#### [PROVIDED TEXT]
Secrets are generated from a collection of seeds, one of which must be random with a very high degree of entropy. The random seed is referred to as the ‘master seed’. It is extremely important that the master seed remain completely secure. Never disclose a master seed to anyone except for a person you wish to collaborate with, and then only use the shared master seed for shared secrets. Each file that contains accounts will contain a master seed for the accounts it holds. Typically, you would have one file to hold your private accounts, and then one file for every group of people you collaborate with.
A secret is generated by combining a master seed with several other seeds, such as the account name, the secret name, and perhaps a version name. The combination is then hashed to form a long binary number that is unique to your secret. From there the number is transformed into a usable form by one of the Secrets classes. PIN() converts it to a sequence of digits, Password() converts it to a sequence of characters, Passphrase converts it to a sequence of words, etc.
For example, consider the following rather abbreviated accounts file:
from avendesora import Account, Passphrase
master_seed = 'c2VjcmV0IG1lc3NhZ2UsIHN1Y2Nlc3NmdWxseSBkZWNvZGVkIQ'
class Login(Account):
username = 'rand'
passcode = Passphrase()
This file contains one secret, the login passphrase for Rand. In this case, the master seed is combined with the words ‘login’ (the account name, down cased) and ‘passcode’ (the attribute name); the combination is hashed, and the hash is used to generate the passphrase. The words in the passphrase are chosen at random from a dictionary of roughly 10,000 words. The first word is chosen by taking the first 14 bits from the hash and using that number to select a word. The second word is chosen using the next 14 bits, and so on. The hash is constructed such that even the smallest changes in any seed results in a completely different hash. As such, the resulting passphrase is quite unpredictable:
> avendesora login
username: rand
passcode: dither estate cockroach flavoring
The passcode itself is not stored, rather it is the seeds that are stored and the passcode is regenerated when needed. Notice that all the seeds except the master seed need not be kept secure. Thus, once you have shared a master seed with a collaborator, all you need to do is share the remaining seeds and your collaborator can generate exactly the same passcode.

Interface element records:
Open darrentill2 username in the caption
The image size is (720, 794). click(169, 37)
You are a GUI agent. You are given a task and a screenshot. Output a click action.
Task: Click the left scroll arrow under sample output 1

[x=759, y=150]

#### [SET EXERCISE]
Do these statements agree with the passage on generating secrets above? (a) The passcode is stored in the accounts file. (b) The first word of the passphrase is selected using the first 14 bits of the hash. (c) Every seed used to generate a secret must be kept secure. Answer yes or no for each, and quote the deciding words of the passage.

#### [OUTPUT FOR THIS EXERCISE]
(a) No: "The passcode itself is not stored, rather it is the seeds that are stored and the passcode is regenerated when needed."
(b) Yes: "The first word is chosen by taking the first 14 bits from the hash and using that number to select a word."
(c) No: "Notice that all the seeds except the master seed need not be kept secure."